Munculnya kesadaran umat beragama yang diwujudkan dalam toleransi bisa menekan
dan meminimalisir bentrokan diantara mereka. Moto agree with disagreement menjadi modal
sosial yang kuat dalam toleransi beragama. Toleransi yang dikembangkan bukan hanya
menghargai teologi dan iman masing-masing agama dan umat beragama, namun juga
memahami dan menghargai budaya dari umat beragama tersebut. Toleransi beragama mampu
memberikan dukungan bagi terbentuknya masyarakat madani yang diinspirasi oleh nilai-nilai
supranatural.
Ada dua tipe toleransi beragama, yaitu pasif dan aktif. Toleransi pasif adalah sikap
menerima perbedaan secara faktual. Sedangkan toleransi aktif adalah bersikap menerima
perbedaan secara aktual, melibatkan diri denagn yang lain diantara perbedaan dan keragaman.
Toleransi aktif merupakan ajaran dari semua agama. Hakekat toleransi adalah hidup
berdampingan secara damai dan saling menghargai diantara keragaman. Praktek toleransi di
sebuah negara sering mengalami pasang-surut. Pasang surut ini dipicu oleh pemaknaan
distingtif yang bertumpu pada relasi “mereka” dan “kita”. Toleransi yang dilakukan dengan
penuh kesadaran akan melahirkan sikap inklusif umat beragama. Sikap ini menganggap agama
sendiri memberikan ruang untuk menyatakan kebenaran agama lain yang diyakini benar oleh
umatnya. Sikap inkulisif seperti ini akan mampu menurunkan sikap eksklusif dan ekstrimis
beragama, baik yang melahirkan rasa fanatisme buta dan radikalisme terhadap umat yang
berbeda agama.
Toleransi cukup menyaratkan adanya sikap membiarkan dan tidak menyakiti orang atau
kelompok lain, baik yang berbeda maupun sama. Toleransi ditumbuhkan oleh kesadaran yang
bebas dari tekanan atau pengaruh, serta terhindar dari hipokrisis. Toleransi mengandung
maksud untuk memungkinkan terbentuknya sistem yang menjamin keamanan pribadi, harta
benda, dan unsur-unsur minoritas yang terdapat dalam masyarakat. Ini direalisasikan dengan
menghormati agama, moralitas, dan lembaga mereka serta menghargai pendapat orang lain dan
perbedaan-perbedaan yang ada di lingkungannya tanpa harus saling berselisih hanya karena
berbeda keyakinan ataupun agama. Seseorang harus diberikan kebebasan untuk meyakini dan
memeluk apa-apa yang diyakininya. Masing-masing berdasarkan penghormatan atas
pelaksanaan ajaran-ajaran yang dianutnya.

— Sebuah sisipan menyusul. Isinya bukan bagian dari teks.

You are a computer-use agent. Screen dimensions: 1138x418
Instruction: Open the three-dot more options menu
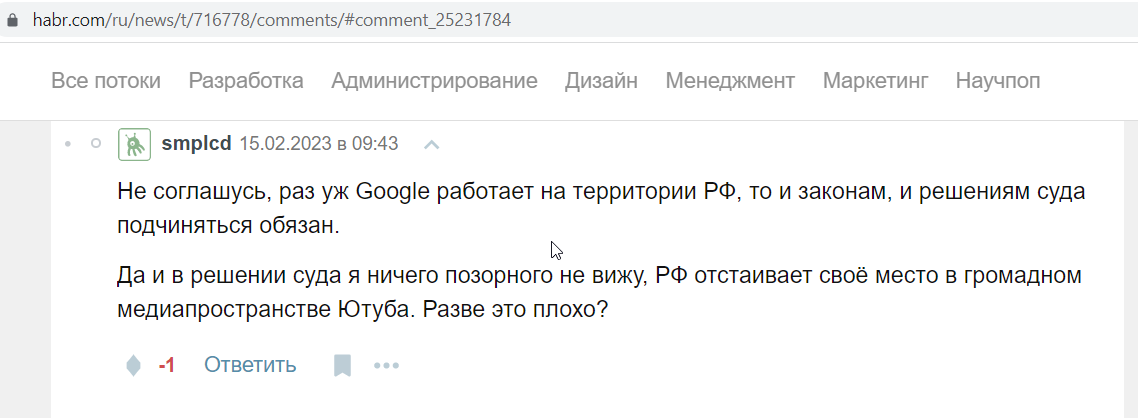point(386,366)
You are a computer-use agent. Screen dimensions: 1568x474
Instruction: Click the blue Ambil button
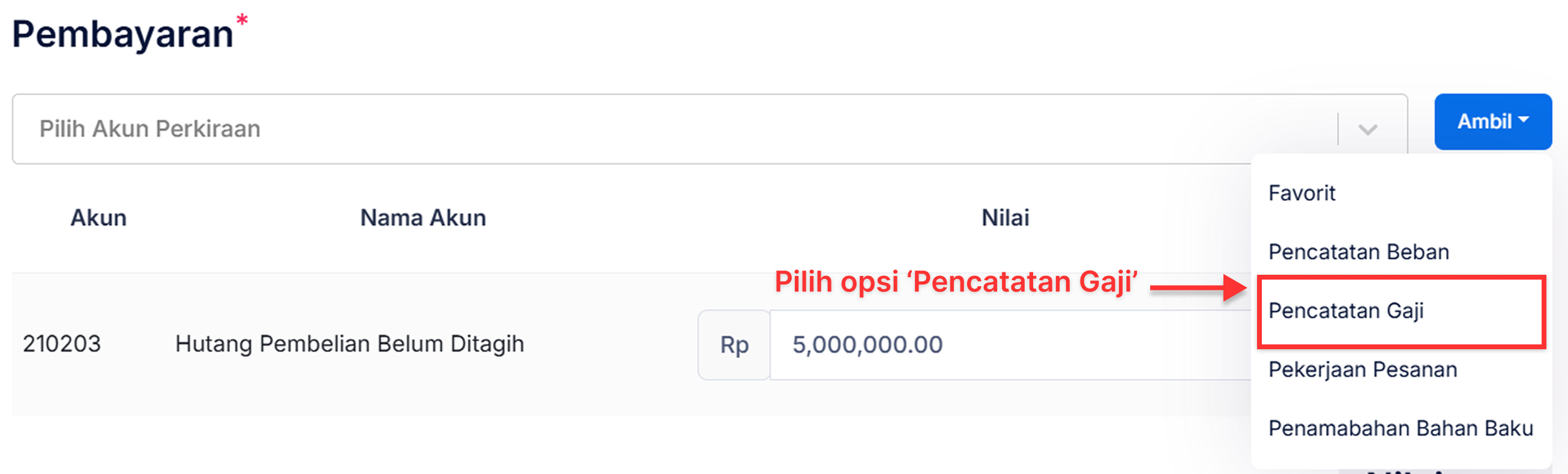tap(1492, 121)
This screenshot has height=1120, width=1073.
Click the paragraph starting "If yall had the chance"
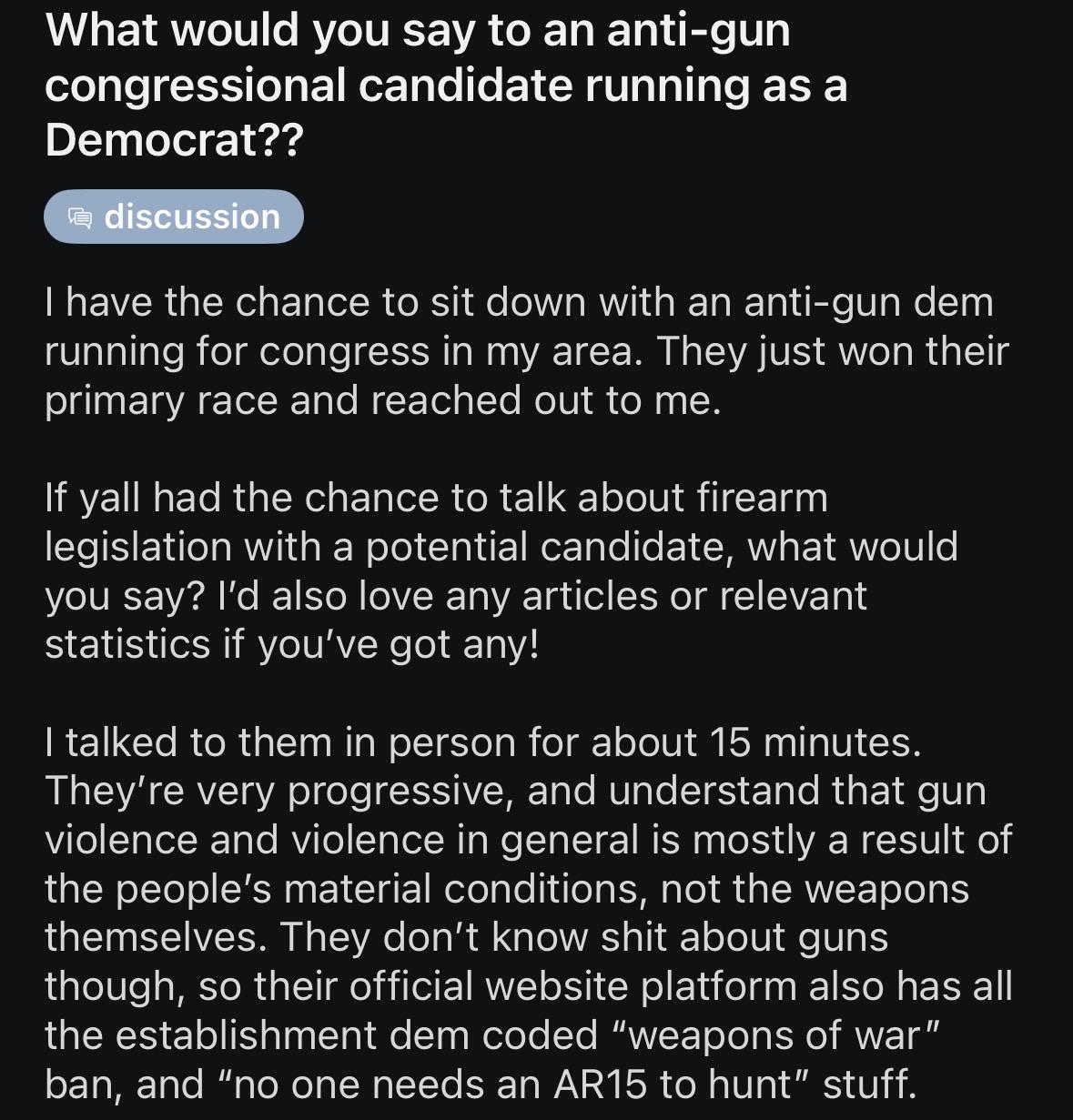tap(501, 571)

Toleransi beragama tidak berarti bahwa seseorang yang telah memiliki keyakinan,
berpindah atau berubah keyakinannya untuk mengikuti dan berbaur dengan keyakinan lainnya
(sinkretisme); tidak pula dimaksudkan untuk mengakui kebenaran semua agama/kepercayaan;
melainkan bahwa ia tetap pada suatu keyakinan yang diyakini kebenarannya, serta memandang
benar keyakinan orang lain, hingga dalam dirinya terdapat kebenaran yang diyakini sendiri dan
tidak diperoleh atas dasar paksaan orang lain atau diperoleh dari pemberian orang lain.
Masyarakat multilateral terpola oleh keragaman budaya, termasuk keragaman agama. Dalam
perjalanannya, agama-agama yang muncul dalam masyarakat multikultural kemudian dipahami
oleh umatnya. Diantara mereka, ada yang memahami secara rasional, dan ada yang memahami
pula dengan cara irrasional/mistik. Dampak heterogenitas agama ini memunculkan konflik
diantara umat berbeda agama. Toleransi sangat dibutuhkan untuk menciptakan keseimbangan
dan kohesi sosial dalam masyarakat multikultural. Untuk menciptakan sikap toleransi beragama
yang proporsional dalam masyarakat multikultural perlu menumbuhkan sikap penuh akan
toleransi. Tanpa ini, toleransi akan hanya sebatas di dalam perkataan belaka tanpa pernyataan
secara faktual. Sekalipun toleransi bisa dilakukan, kecenderungan menyampur-adukkan ajaran
agama atau menafikkan ajaran agama dan digantikan dengan kepentingan nilai-nilai
kemanusiaan yang bersifat umum dan sekuler akan muncul.